If you feel that you have not been given a constructive feedback you have two choices. One is to hope that the next interview is a better learning experience, the second is to ask better questions when seeking feedback. You can sometimes ask for feedback a second time if you feel the responses were unsatisfactory, but if you do, switch to a question about what you could do better next time. That said, usually if an interviewer is reluctant to give feedback, it doesn't work to ask more questions.

Rejection is not feedback

If you get similar feedback from several sources – for example, "you are not communicating your skills in the right language for our sector" – that's tangible feedback you can work with.

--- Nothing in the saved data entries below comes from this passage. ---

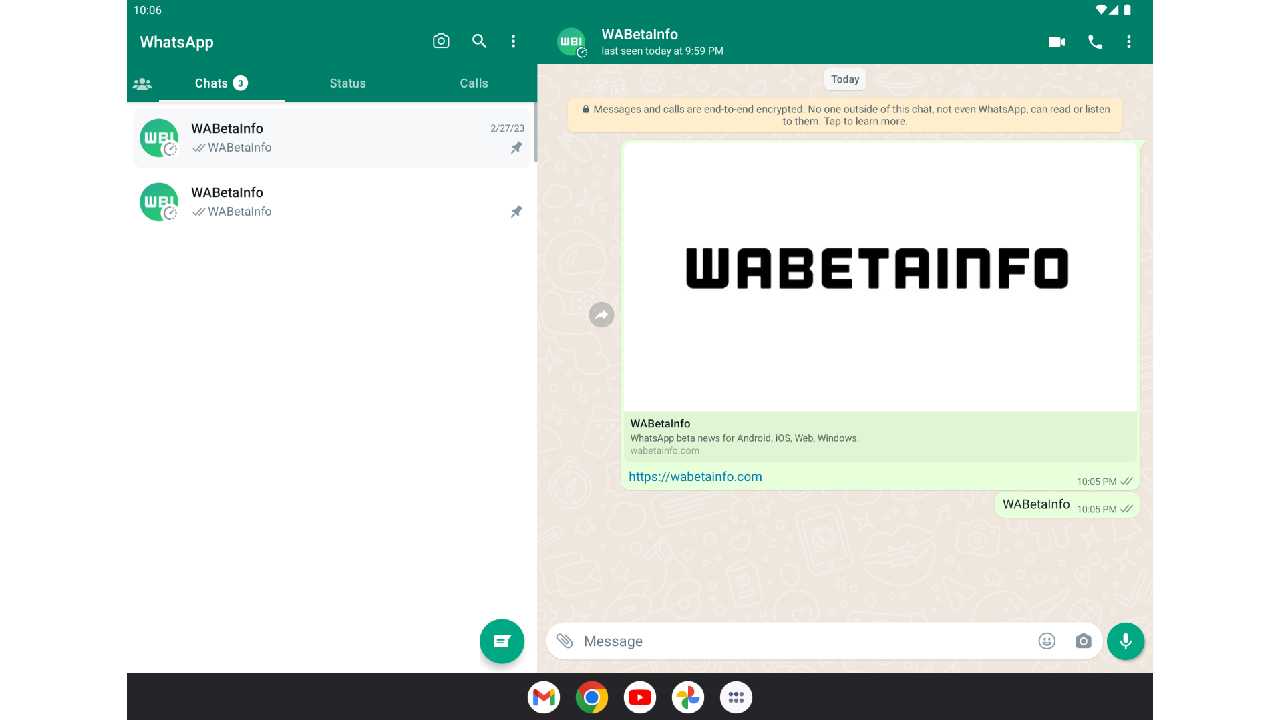
Task: Launch Chrome from the taskbar
Action: [591, 697]
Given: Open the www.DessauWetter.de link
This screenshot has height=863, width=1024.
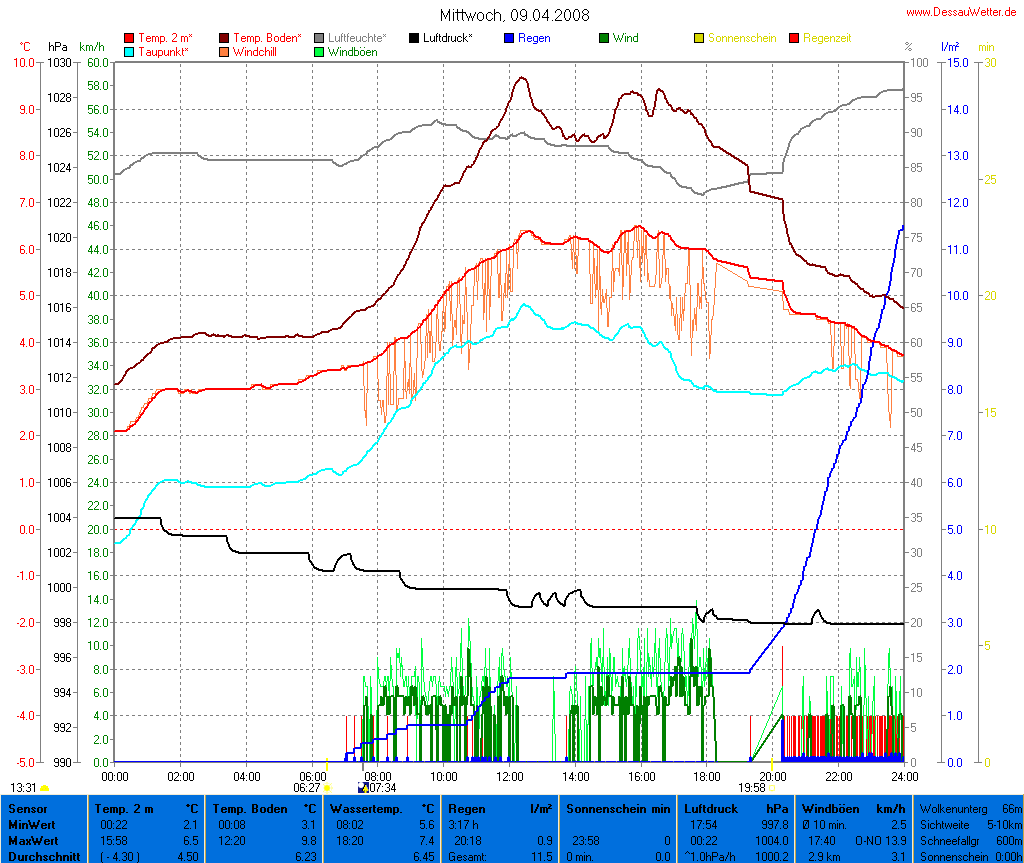Looking at the screenshot, I should point(962,11).
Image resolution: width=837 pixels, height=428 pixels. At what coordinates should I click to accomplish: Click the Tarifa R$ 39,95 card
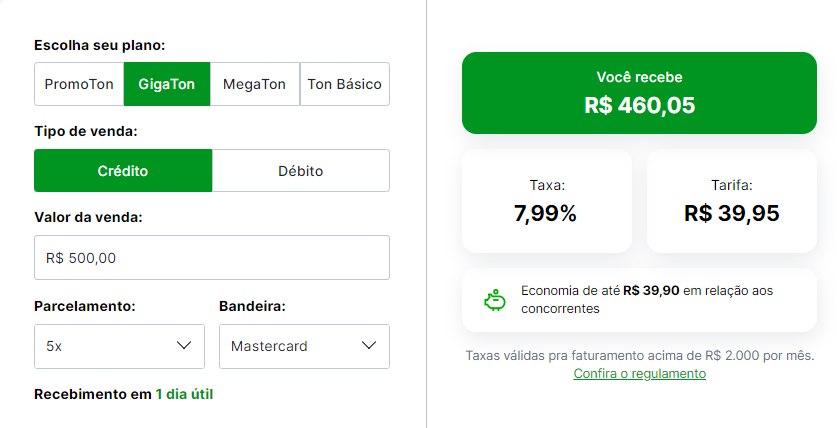point(731,201)
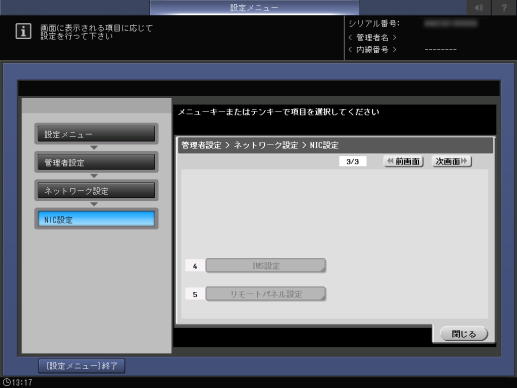
Task: Open help with the question mark icon
Action: [x=504, y=8]
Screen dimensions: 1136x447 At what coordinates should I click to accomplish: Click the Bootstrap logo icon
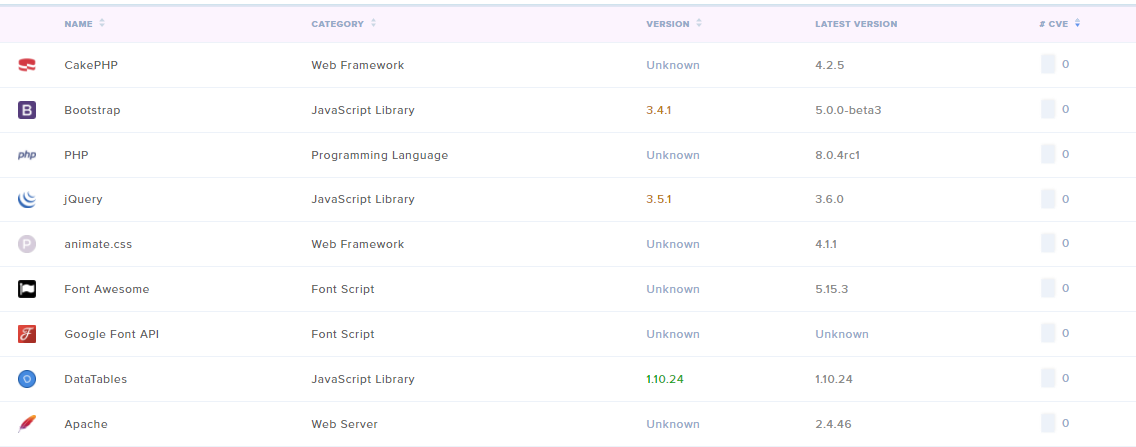[27, 110]
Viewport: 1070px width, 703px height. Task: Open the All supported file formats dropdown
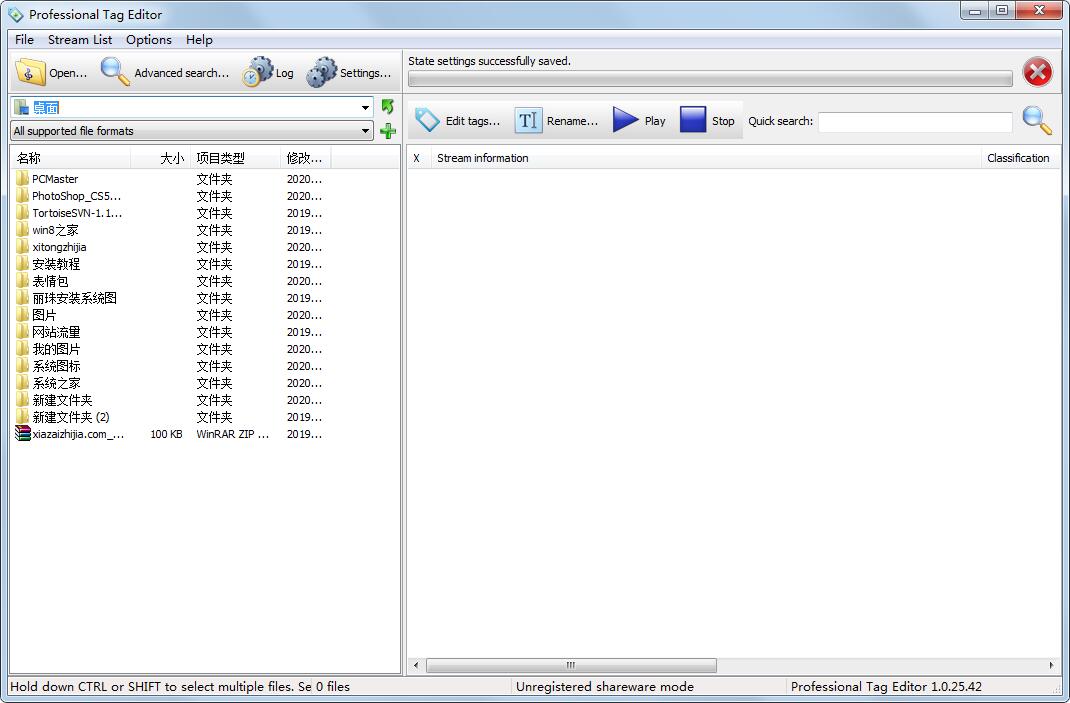pyautogui.click(x=365, y=130)
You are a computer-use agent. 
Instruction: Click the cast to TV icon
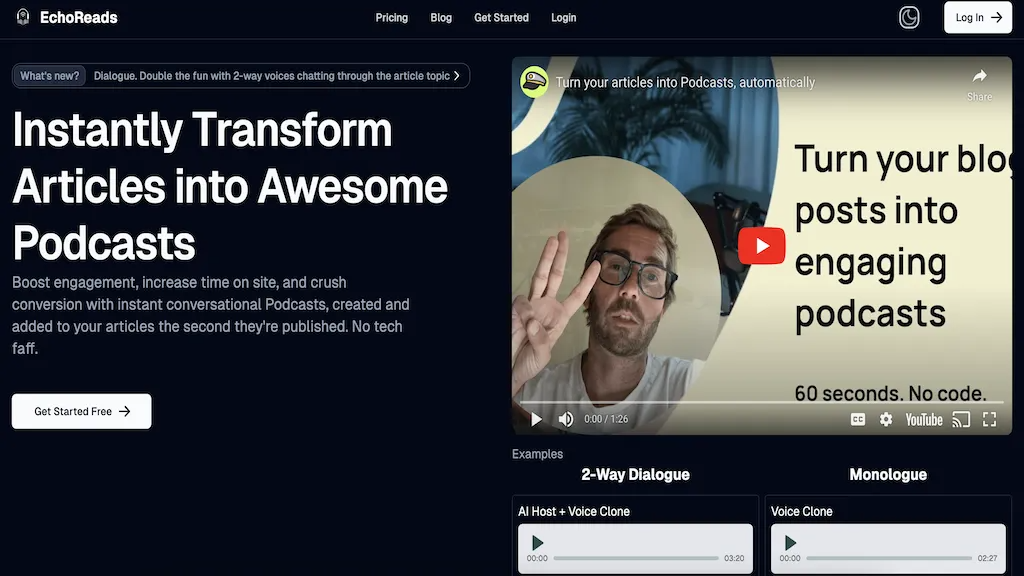(961, 419)
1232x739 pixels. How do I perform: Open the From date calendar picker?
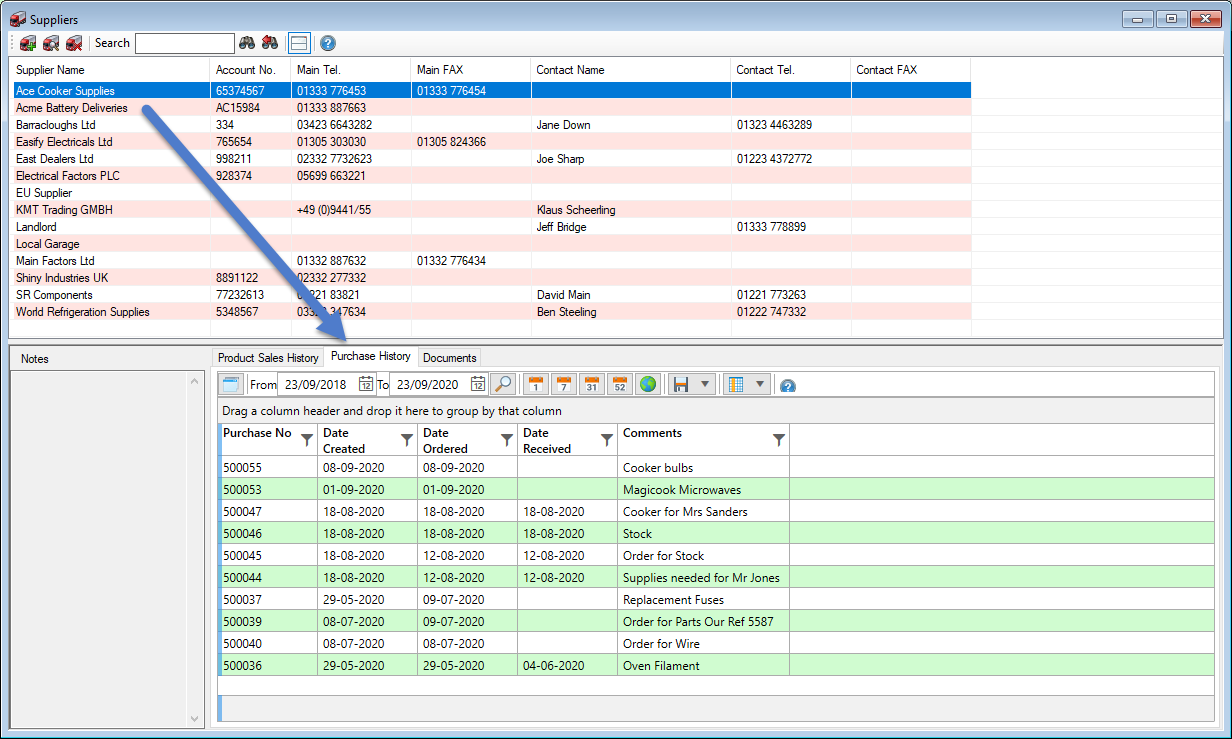[366, 384]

There are many reasons, however, why you might not get shortlisted for a role (particularly before the job interview stage) and many reasons are much more about the arbitrariness of the process than they are about your application. It's tempting to put yourself centre stage, but believe me, most reasons for rejection are not about you.

So don't feel you always need to rewrite your CV, learn new interview answers, or even give up. In fact, if you get a no, go and do something entirely different which is not related to jobseeking – cycle up a hill, go to a movie, go shopping – and review things when you have a clearer, cooler mind.

Bouncing forward is nearly always about building on what is working and making sure you don't trash some of your best techniques. It's also about learning from experience and getting a reality check from someone who can give you objective advice about the first impression you create when you begin an interview, and the impression you leave in the mind of the interviewer.

Simply doing the same thing over and over again and hoping for a different result is not resilience; moving forward is about making small, positive changes every time you present your own evidence.

John Lees is a career coach, founder of John Lees Associates and author of Just the Job!